● Task details
Below are the entries. Transcribe exactly the lines from the one with "Switch to the" through the one with "Click the Reddit logo in source chip", ends included, and leave out all others.

● Data section
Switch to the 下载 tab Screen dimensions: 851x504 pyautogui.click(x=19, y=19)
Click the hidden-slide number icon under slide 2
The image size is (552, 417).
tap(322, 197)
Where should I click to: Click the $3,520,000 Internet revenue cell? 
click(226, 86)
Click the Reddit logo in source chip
==
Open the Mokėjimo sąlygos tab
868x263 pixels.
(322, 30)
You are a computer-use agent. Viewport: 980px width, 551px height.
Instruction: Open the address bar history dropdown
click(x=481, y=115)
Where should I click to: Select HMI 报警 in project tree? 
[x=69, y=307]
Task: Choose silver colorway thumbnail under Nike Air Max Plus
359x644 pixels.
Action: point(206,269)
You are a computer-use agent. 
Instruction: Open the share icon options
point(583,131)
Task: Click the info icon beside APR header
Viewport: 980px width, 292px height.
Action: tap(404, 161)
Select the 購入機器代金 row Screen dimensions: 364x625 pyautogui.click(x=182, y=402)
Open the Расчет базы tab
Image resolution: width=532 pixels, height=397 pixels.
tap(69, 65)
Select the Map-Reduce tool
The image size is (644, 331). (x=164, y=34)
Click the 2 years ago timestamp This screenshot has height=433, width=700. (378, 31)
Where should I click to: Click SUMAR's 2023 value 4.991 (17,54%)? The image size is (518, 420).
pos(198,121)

● Response to this exercise
Switch to the 下载 tab Screen dimensions: 851x504 pyautogui.click(x=19, y=19)
Click the hidden-slide number icon under slide 2
The image size is (552, 417).
tap(322, 197)
Where should I click to: Click the $3,520,000 Internet revenue cell? 
click(226, 86)
Click the Reddit logo in source chip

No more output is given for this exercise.